Tuesday April 2, 2024

Reading Time: 10 minutes

As we approach April 8, anticipation grows for one of nature’s most awe-inspiring events – a solar eclipse. This celestial spectacle will grace the skies over Canada, the U.S. and Mexico, offering a unique spectacle for a large swath of North America.

While Nashville was in the path of totality during the 2017 eclipse, this year, residents and visitors will witness a partial eclipse, covering approximately 95% of the sun. You must understand the science behind this celestial event and how to observe it safely, whether you plan to stay in the Metro Nashville region or travel a little bit farther west.

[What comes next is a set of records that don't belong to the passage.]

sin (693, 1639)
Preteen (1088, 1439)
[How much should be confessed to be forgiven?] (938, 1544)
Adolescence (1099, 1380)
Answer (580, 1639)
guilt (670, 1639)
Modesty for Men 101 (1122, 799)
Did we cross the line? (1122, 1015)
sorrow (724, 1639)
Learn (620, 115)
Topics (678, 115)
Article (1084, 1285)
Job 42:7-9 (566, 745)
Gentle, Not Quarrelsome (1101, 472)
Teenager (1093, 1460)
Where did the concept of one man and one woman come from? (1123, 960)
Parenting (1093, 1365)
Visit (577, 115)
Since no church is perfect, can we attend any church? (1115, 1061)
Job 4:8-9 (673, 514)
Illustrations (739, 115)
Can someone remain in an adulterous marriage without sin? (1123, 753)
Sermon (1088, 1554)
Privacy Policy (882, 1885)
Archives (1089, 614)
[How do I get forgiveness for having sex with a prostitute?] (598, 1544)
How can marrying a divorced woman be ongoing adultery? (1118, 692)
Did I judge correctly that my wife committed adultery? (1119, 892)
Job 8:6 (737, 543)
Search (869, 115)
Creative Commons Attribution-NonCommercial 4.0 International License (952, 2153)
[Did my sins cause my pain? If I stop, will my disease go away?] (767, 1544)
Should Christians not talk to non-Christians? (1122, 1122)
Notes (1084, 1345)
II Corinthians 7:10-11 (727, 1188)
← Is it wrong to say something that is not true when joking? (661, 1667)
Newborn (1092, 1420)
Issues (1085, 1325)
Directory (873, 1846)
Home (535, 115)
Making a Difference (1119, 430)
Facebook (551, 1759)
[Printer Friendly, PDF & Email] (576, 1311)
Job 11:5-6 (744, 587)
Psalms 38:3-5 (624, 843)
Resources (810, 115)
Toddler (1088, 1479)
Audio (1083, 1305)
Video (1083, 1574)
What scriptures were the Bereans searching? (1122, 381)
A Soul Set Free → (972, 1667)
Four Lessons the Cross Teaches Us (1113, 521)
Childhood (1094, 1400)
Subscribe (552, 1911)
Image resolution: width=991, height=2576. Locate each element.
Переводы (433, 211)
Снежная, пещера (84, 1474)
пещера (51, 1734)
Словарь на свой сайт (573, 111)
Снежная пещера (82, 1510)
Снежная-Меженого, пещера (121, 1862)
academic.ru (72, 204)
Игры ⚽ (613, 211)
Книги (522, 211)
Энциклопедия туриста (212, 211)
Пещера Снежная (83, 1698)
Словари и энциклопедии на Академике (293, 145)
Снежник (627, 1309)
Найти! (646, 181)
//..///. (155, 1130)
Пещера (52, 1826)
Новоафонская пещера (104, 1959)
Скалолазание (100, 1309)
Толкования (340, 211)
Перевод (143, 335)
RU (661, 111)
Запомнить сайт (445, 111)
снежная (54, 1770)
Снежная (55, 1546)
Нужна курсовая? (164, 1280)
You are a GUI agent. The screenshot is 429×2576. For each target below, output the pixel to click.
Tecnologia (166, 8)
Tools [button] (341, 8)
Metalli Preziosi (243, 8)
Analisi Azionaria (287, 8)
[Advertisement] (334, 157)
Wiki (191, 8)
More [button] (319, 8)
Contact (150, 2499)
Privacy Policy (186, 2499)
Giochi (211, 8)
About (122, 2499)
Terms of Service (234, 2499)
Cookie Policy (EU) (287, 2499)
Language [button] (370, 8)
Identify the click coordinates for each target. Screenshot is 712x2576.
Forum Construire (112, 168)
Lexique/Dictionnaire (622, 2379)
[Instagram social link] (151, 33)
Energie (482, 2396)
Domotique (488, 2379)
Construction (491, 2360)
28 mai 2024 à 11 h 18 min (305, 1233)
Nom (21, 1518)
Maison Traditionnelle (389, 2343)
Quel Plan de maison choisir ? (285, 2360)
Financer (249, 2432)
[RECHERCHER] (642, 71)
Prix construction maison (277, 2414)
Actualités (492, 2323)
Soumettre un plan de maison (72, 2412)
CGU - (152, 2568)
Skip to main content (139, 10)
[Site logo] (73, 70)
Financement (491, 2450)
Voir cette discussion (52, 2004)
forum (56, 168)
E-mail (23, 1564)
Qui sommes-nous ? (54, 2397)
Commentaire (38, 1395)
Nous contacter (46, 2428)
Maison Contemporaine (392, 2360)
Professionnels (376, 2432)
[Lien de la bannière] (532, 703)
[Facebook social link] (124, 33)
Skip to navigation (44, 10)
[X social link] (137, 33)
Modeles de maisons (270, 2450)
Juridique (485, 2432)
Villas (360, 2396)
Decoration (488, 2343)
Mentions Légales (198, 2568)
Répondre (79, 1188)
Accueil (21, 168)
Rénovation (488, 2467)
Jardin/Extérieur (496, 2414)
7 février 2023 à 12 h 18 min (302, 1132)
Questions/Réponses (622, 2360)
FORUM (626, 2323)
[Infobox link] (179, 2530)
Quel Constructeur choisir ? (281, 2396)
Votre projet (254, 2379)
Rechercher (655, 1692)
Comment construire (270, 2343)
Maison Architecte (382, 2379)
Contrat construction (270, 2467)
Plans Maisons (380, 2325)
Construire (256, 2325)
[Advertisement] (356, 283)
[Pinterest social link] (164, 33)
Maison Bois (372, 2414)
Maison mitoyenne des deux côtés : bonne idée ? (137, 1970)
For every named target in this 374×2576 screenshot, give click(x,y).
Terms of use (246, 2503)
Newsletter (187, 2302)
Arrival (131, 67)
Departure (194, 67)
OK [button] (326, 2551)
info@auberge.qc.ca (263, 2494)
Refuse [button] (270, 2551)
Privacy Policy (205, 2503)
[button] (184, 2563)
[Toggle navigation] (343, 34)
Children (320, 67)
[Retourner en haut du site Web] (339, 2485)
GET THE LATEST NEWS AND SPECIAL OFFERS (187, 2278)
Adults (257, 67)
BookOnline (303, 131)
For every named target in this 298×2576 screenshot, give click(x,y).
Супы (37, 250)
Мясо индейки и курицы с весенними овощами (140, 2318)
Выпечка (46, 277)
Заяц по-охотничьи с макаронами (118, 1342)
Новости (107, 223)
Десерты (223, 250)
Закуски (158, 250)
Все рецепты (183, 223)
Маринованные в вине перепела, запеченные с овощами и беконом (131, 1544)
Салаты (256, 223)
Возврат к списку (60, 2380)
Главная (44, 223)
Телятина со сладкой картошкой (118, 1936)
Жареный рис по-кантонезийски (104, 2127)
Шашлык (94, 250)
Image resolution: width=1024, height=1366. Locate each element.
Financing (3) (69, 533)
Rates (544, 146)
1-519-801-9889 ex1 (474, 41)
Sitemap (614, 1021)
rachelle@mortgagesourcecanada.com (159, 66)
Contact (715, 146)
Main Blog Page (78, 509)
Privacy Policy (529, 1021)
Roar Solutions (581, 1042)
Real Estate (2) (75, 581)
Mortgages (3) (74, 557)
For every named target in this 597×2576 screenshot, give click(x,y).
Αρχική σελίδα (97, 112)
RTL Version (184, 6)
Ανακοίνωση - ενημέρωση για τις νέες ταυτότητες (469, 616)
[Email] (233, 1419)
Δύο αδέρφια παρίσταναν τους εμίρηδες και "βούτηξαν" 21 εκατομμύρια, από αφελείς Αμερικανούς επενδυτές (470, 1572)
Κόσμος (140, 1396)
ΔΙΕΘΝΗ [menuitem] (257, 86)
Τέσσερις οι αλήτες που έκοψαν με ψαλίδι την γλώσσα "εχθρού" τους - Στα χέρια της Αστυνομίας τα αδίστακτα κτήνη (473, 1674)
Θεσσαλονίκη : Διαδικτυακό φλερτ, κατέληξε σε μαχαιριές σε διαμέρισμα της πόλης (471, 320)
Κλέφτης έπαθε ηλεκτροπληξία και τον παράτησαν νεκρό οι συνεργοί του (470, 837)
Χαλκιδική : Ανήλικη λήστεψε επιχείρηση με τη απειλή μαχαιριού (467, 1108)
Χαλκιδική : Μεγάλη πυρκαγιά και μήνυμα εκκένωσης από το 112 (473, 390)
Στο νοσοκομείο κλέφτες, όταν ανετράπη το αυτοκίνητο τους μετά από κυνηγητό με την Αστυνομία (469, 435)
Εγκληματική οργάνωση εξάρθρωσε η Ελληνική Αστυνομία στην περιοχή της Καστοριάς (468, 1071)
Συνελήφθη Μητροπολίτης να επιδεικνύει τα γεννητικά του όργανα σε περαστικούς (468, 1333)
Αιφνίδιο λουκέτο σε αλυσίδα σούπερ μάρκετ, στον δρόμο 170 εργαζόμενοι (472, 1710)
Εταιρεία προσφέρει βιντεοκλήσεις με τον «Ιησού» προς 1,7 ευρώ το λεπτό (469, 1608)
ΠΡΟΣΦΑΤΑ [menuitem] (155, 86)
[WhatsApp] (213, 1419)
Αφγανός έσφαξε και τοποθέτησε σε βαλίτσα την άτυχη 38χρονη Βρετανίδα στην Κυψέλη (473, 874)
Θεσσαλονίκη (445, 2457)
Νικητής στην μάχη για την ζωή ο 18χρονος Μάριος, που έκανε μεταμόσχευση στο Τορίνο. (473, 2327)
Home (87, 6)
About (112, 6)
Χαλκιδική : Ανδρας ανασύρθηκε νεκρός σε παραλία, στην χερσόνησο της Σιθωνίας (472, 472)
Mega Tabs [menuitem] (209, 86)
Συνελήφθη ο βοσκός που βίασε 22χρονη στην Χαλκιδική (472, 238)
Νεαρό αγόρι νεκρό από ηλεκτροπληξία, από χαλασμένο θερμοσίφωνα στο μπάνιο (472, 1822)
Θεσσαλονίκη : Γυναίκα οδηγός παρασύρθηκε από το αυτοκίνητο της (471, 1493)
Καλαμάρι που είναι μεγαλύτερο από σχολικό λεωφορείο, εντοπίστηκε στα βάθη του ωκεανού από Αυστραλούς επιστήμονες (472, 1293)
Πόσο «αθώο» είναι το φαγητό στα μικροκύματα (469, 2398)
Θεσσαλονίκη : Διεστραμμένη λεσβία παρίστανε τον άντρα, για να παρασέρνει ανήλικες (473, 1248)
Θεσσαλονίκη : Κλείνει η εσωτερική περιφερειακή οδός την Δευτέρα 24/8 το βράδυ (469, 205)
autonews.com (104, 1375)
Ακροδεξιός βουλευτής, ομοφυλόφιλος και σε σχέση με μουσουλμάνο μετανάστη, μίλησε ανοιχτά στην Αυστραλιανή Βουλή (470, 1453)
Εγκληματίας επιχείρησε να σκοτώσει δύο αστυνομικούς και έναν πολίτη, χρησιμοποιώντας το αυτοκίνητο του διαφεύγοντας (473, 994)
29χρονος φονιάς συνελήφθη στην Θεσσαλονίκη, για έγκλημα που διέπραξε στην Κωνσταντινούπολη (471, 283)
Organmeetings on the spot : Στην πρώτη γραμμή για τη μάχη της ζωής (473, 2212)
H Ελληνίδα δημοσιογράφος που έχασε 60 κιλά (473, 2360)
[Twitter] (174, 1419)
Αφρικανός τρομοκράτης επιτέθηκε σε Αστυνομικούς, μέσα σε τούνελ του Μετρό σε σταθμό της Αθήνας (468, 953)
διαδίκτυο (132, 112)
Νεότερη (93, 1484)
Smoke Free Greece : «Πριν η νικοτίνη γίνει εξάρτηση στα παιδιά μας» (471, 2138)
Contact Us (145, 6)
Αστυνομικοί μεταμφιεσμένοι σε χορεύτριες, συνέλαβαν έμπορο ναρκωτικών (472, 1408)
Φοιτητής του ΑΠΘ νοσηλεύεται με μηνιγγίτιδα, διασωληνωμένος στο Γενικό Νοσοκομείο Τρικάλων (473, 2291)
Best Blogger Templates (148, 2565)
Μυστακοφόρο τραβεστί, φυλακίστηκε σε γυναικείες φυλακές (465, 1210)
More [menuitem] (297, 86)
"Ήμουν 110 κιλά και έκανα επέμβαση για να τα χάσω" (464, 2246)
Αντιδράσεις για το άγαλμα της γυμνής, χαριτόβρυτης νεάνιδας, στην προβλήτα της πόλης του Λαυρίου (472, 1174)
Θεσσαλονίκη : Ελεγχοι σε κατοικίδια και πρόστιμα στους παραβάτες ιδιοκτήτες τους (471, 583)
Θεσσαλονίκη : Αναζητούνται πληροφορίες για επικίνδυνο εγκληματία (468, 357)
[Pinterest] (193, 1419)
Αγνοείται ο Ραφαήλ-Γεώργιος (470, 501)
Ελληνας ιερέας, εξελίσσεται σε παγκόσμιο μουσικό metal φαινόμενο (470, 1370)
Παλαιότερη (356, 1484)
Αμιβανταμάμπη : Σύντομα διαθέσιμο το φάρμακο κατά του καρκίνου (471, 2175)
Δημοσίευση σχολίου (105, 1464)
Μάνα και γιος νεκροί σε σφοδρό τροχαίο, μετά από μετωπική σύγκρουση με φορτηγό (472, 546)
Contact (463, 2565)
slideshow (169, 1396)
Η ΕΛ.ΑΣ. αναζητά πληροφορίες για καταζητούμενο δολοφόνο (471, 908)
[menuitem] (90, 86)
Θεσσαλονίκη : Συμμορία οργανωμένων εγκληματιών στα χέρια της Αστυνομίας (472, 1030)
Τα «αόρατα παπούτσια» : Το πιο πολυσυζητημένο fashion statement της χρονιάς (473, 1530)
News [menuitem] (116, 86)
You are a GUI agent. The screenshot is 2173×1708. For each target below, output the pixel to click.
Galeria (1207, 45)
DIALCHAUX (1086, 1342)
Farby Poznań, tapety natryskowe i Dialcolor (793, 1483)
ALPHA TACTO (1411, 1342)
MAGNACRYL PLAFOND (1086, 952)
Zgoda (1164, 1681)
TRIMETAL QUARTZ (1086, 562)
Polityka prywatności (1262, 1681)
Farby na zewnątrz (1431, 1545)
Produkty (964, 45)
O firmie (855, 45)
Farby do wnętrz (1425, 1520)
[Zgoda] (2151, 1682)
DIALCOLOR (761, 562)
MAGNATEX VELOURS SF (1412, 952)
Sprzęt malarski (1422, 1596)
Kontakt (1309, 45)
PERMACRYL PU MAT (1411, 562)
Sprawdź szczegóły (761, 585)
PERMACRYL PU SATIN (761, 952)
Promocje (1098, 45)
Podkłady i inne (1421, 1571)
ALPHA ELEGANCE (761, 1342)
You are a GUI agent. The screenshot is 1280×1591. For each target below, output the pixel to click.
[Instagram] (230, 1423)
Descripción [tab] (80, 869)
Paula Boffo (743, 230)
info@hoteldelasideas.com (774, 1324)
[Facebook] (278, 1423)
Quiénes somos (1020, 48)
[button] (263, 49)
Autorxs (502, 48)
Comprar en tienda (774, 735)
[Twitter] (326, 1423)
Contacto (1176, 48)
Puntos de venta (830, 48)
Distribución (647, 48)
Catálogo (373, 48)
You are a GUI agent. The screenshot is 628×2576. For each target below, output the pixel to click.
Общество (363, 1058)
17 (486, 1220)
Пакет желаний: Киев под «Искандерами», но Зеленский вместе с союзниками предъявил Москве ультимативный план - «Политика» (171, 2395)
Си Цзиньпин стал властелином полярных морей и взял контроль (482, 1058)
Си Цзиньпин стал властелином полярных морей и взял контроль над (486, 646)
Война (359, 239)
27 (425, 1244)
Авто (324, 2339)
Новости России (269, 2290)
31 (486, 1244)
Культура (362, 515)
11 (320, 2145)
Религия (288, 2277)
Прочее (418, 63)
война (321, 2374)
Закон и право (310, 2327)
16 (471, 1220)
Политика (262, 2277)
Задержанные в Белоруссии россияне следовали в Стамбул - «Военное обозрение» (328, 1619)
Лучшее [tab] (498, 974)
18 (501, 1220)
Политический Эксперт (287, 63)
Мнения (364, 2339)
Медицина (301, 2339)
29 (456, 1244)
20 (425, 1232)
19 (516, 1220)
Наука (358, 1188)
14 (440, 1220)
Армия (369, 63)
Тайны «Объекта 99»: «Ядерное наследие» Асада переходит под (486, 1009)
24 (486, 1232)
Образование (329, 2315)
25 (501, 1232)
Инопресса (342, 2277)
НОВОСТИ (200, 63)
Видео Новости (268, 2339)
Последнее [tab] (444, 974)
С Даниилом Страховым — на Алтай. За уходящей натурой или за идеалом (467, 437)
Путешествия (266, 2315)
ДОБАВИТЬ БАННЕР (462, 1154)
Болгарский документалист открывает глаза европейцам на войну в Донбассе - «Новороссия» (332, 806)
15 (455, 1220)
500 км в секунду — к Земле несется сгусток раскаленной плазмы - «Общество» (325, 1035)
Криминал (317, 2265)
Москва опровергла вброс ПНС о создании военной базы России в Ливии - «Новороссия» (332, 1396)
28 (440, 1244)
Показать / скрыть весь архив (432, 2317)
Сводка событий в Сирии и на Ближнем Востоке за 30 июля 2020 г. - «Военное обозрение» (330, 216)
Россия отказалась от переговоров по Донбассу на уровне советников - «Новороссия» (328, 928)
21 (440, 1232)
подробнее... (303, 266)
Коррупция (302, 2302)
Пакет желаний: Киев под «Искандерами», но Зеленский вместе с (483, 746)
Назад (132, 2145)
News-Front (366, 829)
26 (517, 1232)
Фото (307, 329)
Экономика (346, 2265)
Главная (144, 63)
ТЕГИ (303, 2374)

The Science Behind a Solar Eclipse

A total solar eclipse occurs when the moon moves directly between the Earth and the sun, completely obscuring the sun from view and casting a shadow over specific areas on Earth. This phenomenon creates a moment of daytime darkness, allowing observers in the path of totality to experience a dramatic change in the environment. Temperatures drop, stars become visible and the sun’s outer atmosphere glows in a breathtaking display.

In contrast, a partial solar eclipse happens when the Earth, moon and sun do not fully align. For observers outside the path of totality, the moon will only cover part of the sun’s disk, making it resemble a cookie with a bite taken out of it. In Nashville, with about 94.92% coverage, the eclipse will still dim the daylight significantly, offering a remarkable sight.

The 2024 Great North American eclipse will last twice as long as the one in 2017. Most people in the path of totality will be in the moon’s shadow for three and a half to four minutes. In Nashville, the partial solar eclipse will start around 12:44 p.m. and end at 3:20 p.m., with maximum coverage at 2:03 p.m.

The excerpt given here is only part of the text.